=== Begin Enclosure ===

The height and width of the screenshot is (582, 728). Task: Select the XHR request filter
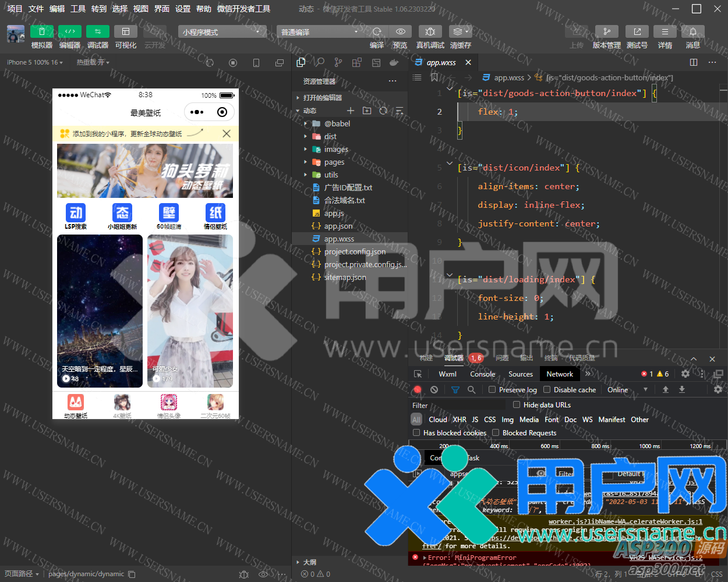coord(460,420)
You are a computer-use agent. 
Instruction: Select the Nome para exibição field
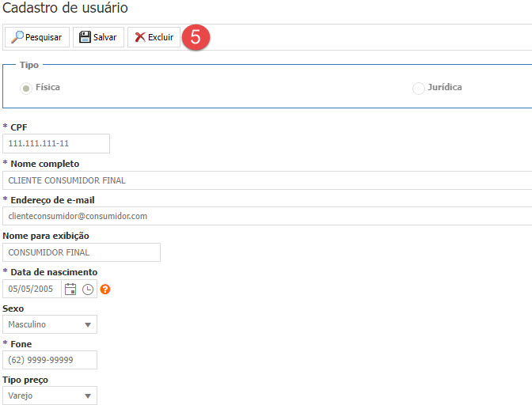click(x=82, y=252)
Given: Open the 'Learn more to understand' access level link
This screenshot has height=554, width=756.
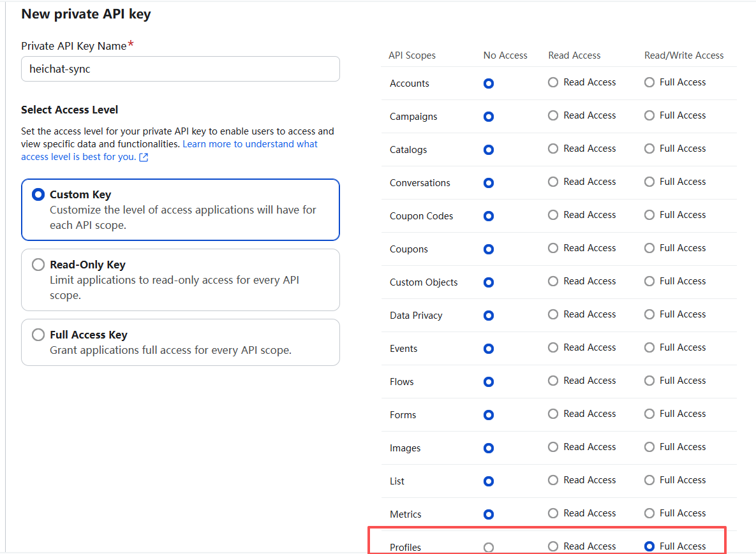Looking at the screenshot, I should pyautogui.click(x=250, y=144).
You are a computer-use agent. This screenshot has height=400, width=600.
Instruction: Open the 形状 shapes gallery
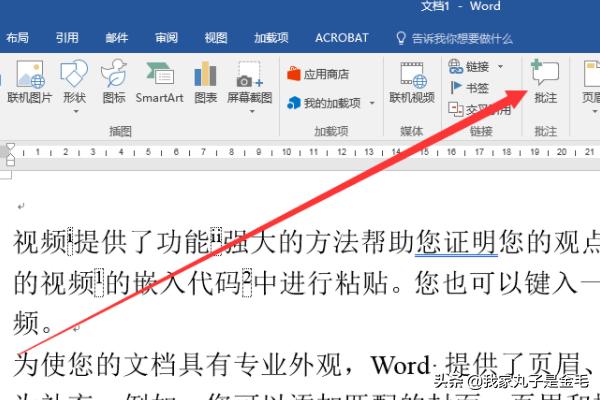coord(74,82)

=== End Enclosure ===

All lines from the one holding "This screenshot has height=554, width=756." through the last line of the entries, and nothing else, are to be output exactly; leave out the pictures.

# Result
This screenshot has height=554, width=756.
Looking at the screenshot, I should pyautogui.click(x=250, y=144).
You are a computer-use agent. This screenshot has height=400, width=600.
Instruction: Open the 形状 shapes gallery
coord(74,82)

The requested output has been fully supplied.